Nación

Proyecto busca unificar elecciones regionales con las legislativas

Una nueva iniciativa para hacer coincidir las elecciones regionales con las del Congreso se ventila de nuevo en el legislativo. Se trata del proyecto de Acto Legislativo 105 de 2018, radicado por el senador Samy Merheg y el representante a la Cámara Juan Carlos Rivera, ambos del Partido Conservador.

Juntar ambas contiendas implicaría ampliarles el periodo en dos años y medio a los actuales gobernadores, alcaldes, diputados, concejales y ediles, y no el 31 de diciembre de 2019, como está previsto.

Sus sucesores se elegirían en marzo de 2022, junto con los nuevos congresistas, para un periodo constitucional de 4 años, que iniciaría el 25 de julio de 2022. Es decir, no habría elecciones regionales el próximo año.

Según Merheg, autor de la iniciativa, de convertirse en ley esto le daría gobernabilidad a los mandatarios locales y regionales, porque alinearía la formulación de los planes de desarrollo de municipios y departamentos con el nacional.

 

¿Tendrá apoyo suficiente?

Aunque el proyecto ya ha sido socializado con otros partidos, como el Centro Democrático, en el propio conservatismo existen reparos. Los senadores David Barguil y Juan Diego Gómez le dijeron a EL COLOMBIANO que no comparten la iniciativa, pues rompe el equilibrio de poderes.

“Correríamos un peligro enorme con la izquierda. Ellos hoy tienen posibilidad de triunfo local en territorios marginales, pero esto les daría la posibilidad de que se quedaran con ciudades capitales y territorios como el Eje Cafetero, Cundinamarca, Cauca y Nariño”, explicó Gómez.

Para el senador Santiago Valencia, del Centro Democrático, sería un error mezclar las elecciones nacionales con las locales, porque cada una tiene sus criterios y motivaciones diferentes, además, porque no aporta a una elección transparente.

“Si queremos transparencia en elecciones al Congreso, imagínese un candidato al Congreso casi que con la obligación de financiar campañas a Concejos y Alcaldías. Eso dista mucho de racionalizar las elecciones nacionales, que no se compren votos y se vote a conciencia”.

 

¿Inconveniente?

Antes de la Constitución de 1991, los alcaldes eran designados por los gobernadores, y estos a su vez por el presidente. Hasta 1986 los comicios locales coincidían con las legislativas cada dos años y se elegía solo a diputados y concejales. Los constituyentes decidieron separarlas y darle una importancia especial a los regional.

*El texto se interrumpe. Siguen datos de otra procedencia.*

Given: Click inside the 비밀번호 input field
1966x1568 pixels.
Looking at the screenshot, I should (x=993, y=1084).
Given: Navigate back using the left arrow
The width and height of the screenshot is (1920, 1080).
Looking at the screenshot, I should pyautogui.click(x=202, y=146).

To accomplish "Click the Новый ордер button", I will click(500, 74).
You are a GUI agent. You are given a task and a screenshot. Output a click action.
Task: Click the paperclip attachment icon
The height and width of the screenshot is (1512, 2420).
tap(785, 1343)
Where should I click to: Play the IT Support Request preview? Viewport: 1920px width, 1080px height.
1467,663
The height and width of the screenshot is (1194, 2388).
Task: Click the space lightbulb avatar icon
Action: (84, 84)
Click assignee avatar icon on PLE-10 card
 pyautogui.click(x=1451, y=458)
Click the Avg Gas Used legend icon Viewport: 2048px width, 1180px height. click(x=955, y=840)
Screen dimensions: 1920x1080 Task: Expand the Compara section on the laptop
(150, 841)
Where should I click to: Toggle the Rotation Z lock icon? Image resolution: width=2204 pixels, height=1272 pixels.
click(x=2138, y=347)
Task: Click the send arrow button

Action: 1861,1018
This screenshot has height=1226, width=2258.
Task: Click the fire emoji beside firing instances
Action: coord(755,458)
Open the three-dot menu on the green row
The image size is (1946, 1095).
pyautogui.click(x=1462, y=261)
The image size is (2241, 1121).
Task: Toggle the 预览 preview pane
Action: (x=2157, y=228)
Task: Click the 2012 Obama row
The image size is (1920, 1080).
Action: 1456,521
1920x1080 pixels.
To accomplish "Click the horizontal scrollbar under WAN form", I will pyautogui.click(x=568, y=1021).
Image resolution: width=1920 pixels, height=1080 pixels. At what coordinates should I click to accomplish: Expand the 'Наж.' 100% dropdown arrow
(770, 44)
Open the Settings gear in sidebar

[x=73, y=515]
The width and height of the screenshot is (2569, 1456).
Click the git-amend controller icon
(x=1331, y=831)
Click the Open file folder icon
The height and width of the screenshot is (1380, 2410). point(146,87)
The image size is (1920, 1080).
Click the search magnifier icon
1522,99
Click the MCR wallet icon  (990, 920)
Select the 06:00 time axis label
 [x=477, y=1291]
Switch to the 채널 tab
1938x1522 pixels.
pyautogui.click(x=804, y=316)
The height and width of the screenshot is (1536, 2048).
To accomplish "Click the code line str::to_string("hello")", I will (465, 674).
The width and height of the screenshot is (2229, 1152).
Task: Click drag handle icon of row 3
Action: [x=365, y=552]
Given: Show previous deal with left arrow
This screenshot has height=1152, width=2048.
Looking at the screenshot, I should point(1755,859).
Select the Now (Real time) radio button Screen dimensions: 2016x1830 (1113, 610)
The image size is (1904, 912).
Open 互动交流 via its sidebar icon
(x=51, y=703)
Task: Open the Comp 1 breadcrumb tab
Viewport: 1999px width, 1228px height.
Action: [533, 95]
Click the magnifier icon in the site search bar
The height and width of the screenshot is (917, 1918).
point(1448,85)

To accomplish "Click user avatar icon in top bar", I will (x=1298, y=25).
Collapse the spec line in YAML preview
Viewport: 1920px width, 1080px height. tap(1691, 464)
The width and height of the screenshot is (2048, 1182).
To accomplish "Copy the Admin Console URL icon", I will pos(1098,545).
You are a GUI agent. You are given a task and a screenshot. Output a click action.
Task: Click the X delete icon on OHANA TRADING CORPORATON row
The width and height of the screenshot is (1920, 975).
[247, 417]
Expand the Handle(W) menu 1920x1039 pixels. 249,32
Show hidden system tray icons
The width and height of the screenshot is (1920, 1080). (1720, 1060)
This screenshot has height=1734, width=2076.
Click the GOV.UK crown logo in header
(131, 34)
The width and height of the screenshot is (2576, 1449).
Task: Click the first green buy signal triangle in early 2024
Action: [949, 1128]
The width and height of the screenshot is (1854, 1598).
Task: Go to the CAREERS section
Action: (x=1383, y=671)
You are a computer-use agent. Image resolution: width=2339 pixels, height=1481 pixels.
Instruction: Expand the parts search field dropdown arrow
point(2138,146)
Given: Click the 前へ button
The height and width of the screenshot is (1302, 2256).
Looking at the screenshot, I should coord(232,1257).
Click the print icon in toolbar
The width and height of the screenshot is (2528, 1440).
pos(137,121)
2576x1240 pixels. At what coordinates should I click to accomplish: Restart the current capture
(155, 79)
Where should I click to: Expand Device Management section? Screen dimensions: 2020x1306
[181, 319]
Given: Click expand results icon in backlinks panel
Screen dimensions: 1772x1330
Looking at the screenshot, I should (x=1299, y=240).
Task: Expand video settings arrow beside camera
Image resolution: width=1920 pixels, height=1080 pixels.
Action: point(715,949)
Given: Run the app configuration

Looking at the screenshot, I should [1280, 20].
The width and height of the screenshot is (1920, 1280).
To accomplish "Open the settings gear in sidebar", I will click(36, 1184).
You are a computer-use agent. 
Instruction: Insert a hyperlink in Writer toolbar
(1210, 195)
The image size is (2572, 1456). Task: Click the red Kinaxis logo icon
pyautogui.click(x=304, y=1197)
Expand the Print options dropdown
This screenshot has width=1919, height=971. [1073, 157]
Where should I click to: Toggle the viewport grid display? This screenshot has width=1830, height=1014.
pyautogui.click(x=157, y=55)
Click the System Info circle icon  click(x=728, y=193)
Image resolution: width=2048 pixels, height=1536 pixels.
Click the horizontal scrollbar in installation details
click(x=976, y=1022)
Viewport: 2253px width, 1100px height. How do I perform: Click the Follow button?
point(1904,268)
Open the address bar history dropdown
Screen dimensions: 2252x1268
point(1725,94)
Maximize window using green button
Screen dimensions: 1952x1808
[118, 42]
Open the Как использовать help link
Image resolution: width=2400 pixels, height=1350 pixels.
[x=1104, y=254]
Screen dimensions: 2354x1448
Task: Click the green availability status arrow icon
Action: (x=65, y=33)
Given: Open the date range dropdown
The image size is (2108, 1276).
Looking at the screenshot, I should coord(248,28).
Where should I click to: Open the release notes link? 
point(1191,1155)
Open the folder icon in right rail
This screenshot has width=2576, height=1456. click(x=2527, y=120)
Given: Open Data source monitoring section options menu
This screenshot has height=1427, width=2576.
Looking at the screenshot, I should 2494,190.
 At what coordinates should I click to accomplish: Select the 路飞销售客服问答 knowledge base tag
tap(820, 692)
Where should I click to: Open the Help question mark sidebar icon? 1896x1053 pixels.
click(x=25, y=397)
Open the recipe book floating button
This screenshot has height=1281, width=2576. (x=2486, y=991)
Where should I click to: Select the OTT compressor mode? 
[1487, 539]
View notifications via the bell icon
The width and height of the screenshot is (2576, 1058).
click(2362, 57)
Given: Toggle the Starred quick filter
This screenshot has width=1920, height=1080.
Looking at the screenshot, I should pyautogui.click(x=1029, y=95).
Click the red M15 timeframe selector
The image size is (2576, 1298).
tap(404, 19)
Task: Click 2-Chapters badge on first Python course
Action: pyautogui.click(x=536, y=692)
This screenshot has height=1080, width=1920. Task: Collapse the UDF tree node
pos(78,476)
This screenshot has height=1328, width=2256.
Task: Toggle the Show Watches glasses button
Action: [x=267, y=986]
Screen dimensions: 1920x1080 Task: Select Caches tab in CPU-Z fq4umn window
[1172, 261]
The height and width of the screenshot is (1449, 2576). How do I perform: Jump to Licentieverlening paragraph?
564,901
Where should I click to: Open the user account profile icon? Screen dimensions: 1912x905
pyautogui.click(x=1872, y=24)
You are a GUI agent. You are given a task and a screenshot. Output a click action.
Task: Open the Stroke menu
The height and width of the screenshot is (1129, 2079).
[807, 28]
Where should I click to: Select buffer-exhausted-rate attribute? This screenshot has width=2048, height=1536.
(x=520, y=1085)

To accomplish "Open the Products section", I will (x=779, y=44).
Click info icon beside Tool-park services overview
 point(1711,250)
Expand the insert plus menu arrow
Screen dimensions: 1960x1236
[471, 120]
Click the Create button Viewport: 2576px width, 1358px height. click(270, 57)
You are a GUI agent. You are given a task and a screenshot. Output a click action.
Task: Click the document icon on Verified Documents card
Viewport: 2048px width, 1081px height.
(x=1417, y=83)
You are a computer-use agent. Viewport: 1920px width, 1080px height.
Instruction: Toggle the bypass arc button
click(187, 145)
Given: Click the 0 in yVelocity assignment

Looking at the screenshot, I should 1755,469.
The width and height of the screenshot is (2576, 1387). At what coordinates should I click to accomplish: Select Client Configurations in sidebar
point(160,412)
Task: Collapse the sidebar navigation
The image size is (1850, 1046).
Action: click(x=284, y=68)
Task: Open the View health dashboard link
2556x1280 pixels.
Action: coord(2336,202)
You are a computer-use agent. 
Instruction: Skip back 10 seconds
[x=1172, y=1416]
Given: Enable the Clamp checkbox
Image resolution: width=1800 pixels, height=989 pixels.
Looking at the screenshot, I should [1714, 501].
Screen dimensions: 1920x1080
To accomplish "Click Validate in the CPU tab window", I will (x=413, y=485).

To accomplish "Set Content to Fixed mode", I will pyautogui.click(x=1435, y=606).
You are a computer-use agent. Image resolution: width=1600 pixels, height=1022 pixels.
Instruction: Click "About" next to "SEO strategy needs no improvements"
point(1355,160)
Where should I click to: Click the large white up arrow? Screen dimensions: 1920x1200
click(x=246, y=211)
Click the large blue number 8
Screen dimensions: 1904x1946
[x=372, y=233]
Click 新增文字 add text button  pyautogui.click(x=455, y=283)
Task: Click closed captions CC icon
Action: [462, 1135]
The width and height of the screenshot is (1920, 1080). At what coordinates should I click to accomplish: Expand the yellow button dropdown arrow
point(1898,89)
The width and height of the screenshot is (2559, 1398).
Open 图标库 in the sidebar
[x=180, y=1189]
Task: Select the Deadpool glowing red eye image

Para Juan Carlos Ruiz, doctor en Ciencia Política de la U. de Oxford y docente de la U. del Rosario, no es conveniente hacer coincidir varias elecciones en un mismo día, porque se generan distorsiones inapropiadas. El elector se confunde y la exactitud y prontitud de la Registraduría se podría ver amenazada”.

Jaime Alberto Carrión, docente de Partidos Políticos de la U. Nacional, explicó que los periodos del Congreso no deberían coincidir con los de las autoridades locales porque para la construcción de los planes municipales y departamentales de desarrollo se requiere conocer cuál es el sentido que tiene el plan nacional de desarrollo.

“Es posible que sea visto con buenos ojos desde el punto de vista del gasto público, sin embargo ello crearía un traumatismo en los partidos políticos, dado que existe un nivel de corresponsabilidad entre las elecciones de los congresistas y la de los dirigentes regionales. Es decir, los congresistas ayudan a configurar los equipos de trabajo para las territoriales”.

Carrión Agregó que no le corresponde al Constituyente secundario, o sea al Congreso, ampliar el periodo de administración de ninguna autoridad, debido a que se le haría un grave daño a la democracia colombiana y al cumplimiento de las reglas de juego.

En contraposición Carlos Builes, docente de Ciencia Política de la U. Pontificia Bolivariana, manifestó que es pertinente porque los planes de gobierno nacionales pueden ir en coherencia en tiempos con los planes de los municipios; no obstante recordó que, en el pasado, esta unificación propició el clientelismo político.

“El hecho de alargar estos periodos traería desgobernanza, porque sus planes de desarrollo y estrategias fueron planeadas por cuatro años. Dos años más implicaría un caos”.

Este proyecto de Acto Legislativo apenas se apresta para tener su primer debate en Comisión en los próximos días. No la tendrá fácil.